Adult females have two functional ovaries and one functional uterus, on the right. Females ovulate eggs into the uterus about once every two weeks; vitellogenesis (yolk formation) and the growth of new ovarian eggs halt during pregnancy, apparently due to insufficient space inside the body cavity. Newly ovulated eggs and early-stage embryos are enclosed in a thin, ellipsoid, golden-brown capsule. When the embryo is 1.2 inches long, the head is pointed when seen from above or below, the jaws are barely developed, the external gills have begun to appear, and all the fins are present. The egg capsule is shed when the embryo grows to 2.4–3.1 inches long and is expelled from the female’s body; at this time the embryo’s external gills are fully developed. The size of the yolk sac remains mostly constant until around an embryonic length of 16 inches, at which point it begins to shrink, mostly or completely disappearing by an embryonic length of 20 inches. The embryonic growth rate averages 1.4 cm per month, and therefore the entire gestation period may last three and a half years, far longer than any other vertebrate. (Tanaka, S.; Shiobara, Y.; Hioki, S.; Abe, H.; Nishi, G.; Yano, K. & Suzuki, K. (1990). “The reproductive biology of the frilled shark, Chlamydoselachus anguineus, from Suruga Bay, Japan”. Japanese Journal of Ichthyology. 37 (3): 273–291.)
Newborn sharks measure 16–24 inches long; males attain sexual maturity at 3.3–3.9 feet long, and females at 4.3–4.9 feet long.
Behavioral Traits, Sensing and Intelligence: The Frilled shark is one of the few sharks with an open lateral line, in which the mechanoreceptive hair cells are positioned in grooves that are directly exposed to the surrounding seawater. This is thought to enhance its sensitivity to the miniscule movements of its prey.

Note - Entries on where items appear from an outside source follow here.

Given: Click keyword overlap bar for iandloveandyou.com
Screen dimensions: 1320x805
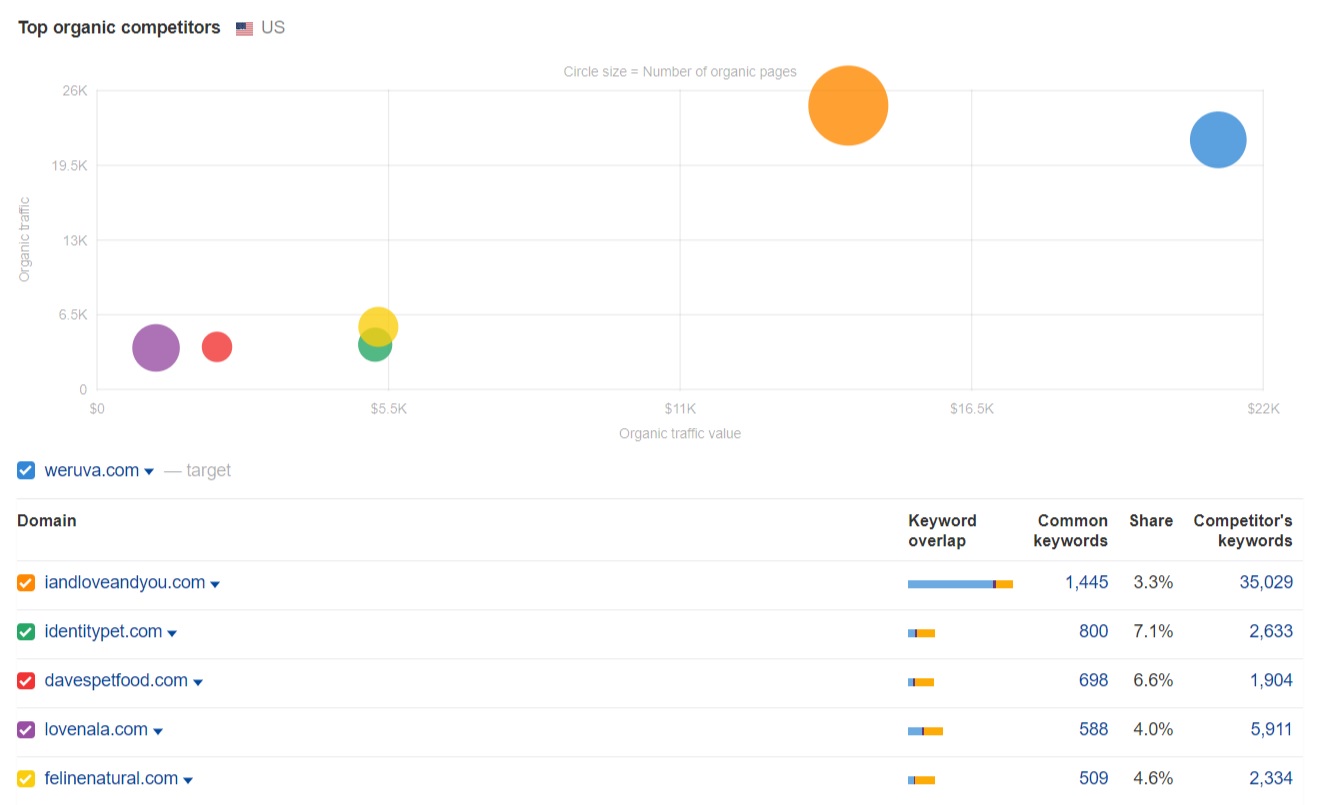Looking at the screenshot, I should 960,584.
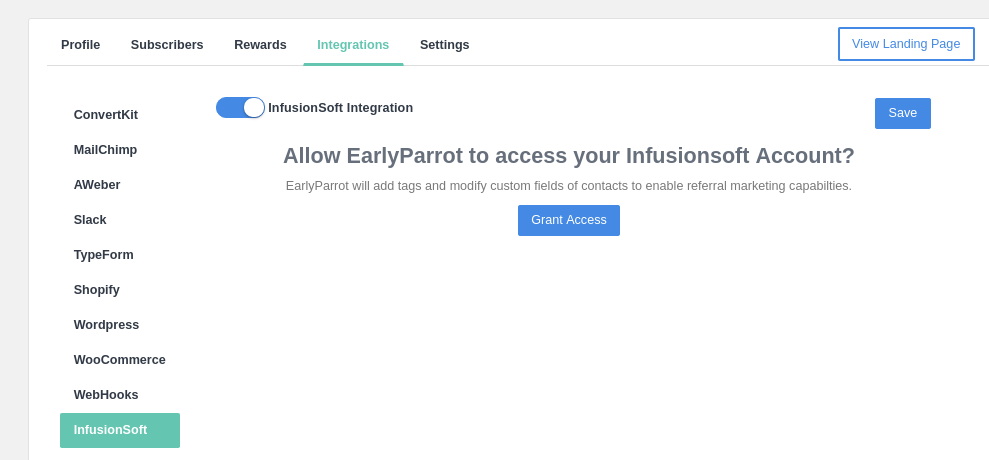
Task: Open the Subscribers tab
Action: tap(167, 45)
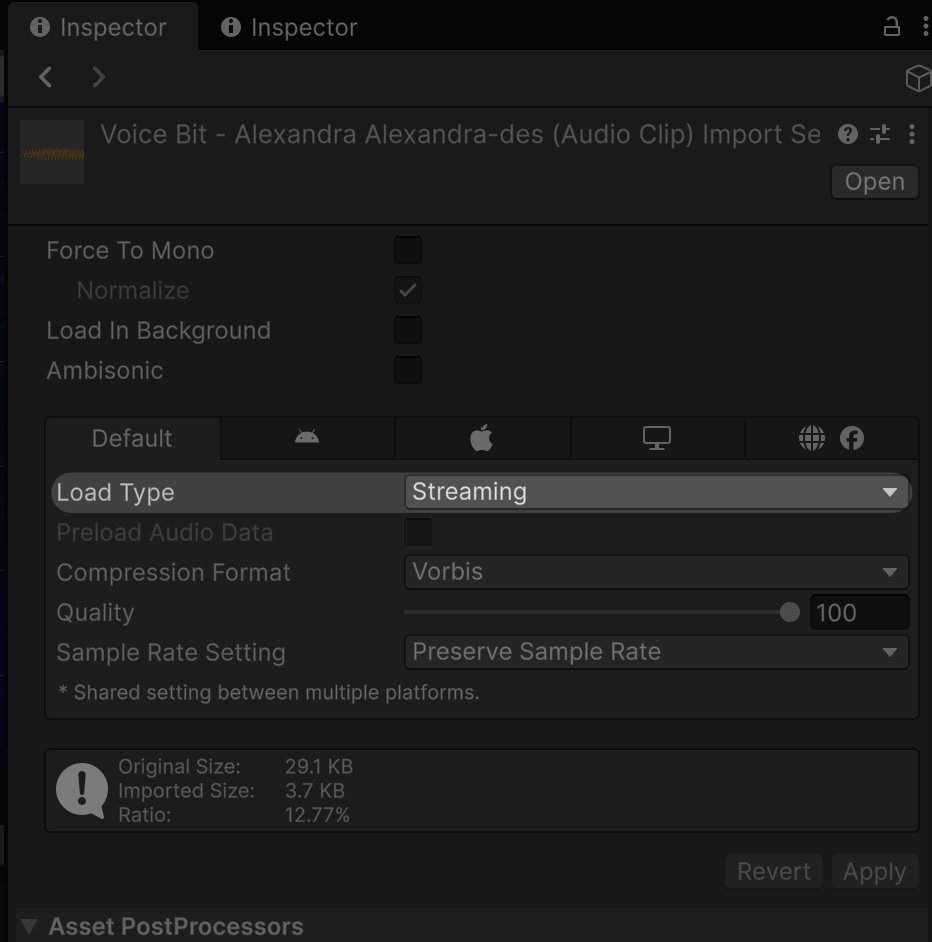Open the help reference icon
The width and height of the screenshot is (932, 942).
(x=848, y=134)
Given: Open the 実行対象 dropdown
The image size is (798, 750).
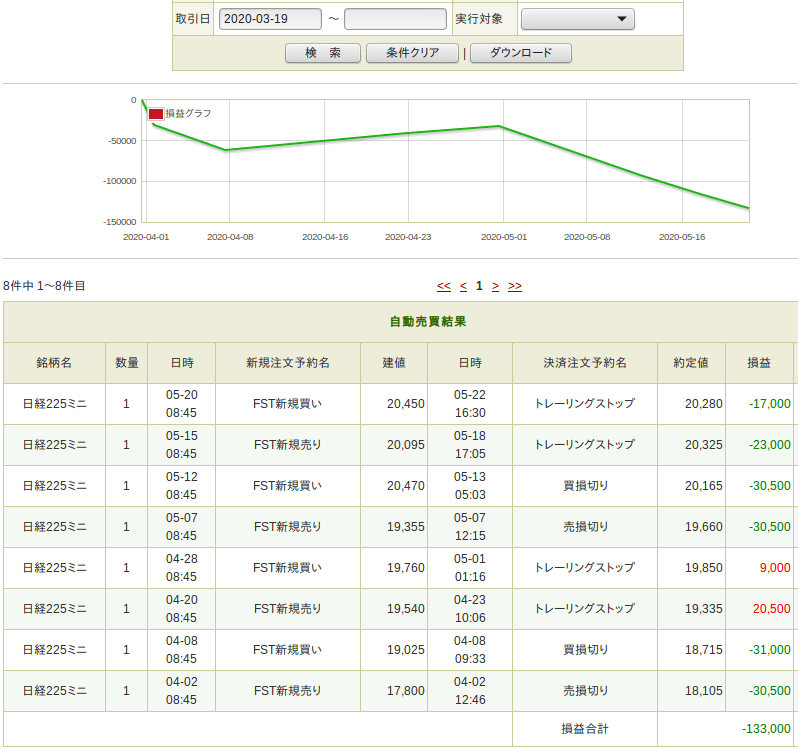Looking at the screenshot, I should (577, 19).
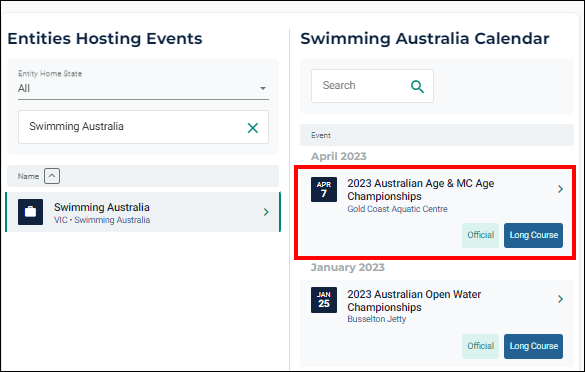This screenshot has width=585, height=372.
Task: Select 2023 Australian Open Water Championships title
Action: pos(414,300)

Speed: The Frilled shark is a slow-moving shark. Some scientists believe it could possibly launch brief, quick strikes forward.
Frilled shark Future and Conservation: Small numbers of frilled sharks are caught incidentally by various deep-water commercial fisheries around the world, using trawls, gillnets, and longlines. The Filled shark damages nets, and therefore fisherman just see it as an annoyance.
The Frilled shark is sometimes sold for meat or processed into fishmeal but is not economically significant. It was listed as Near Threatened in the past due to low reproduction and expanding commercial fishing however it has been downgraded to least concern.
Frilled shark Recorded Attacks on Humans: Harmless to humans. There have been rare cases of Frilled sharks caught at the surface that die soon after possibly from weakness from warm water, injury or illness. Scientists have accidently cut themselves on their teeth.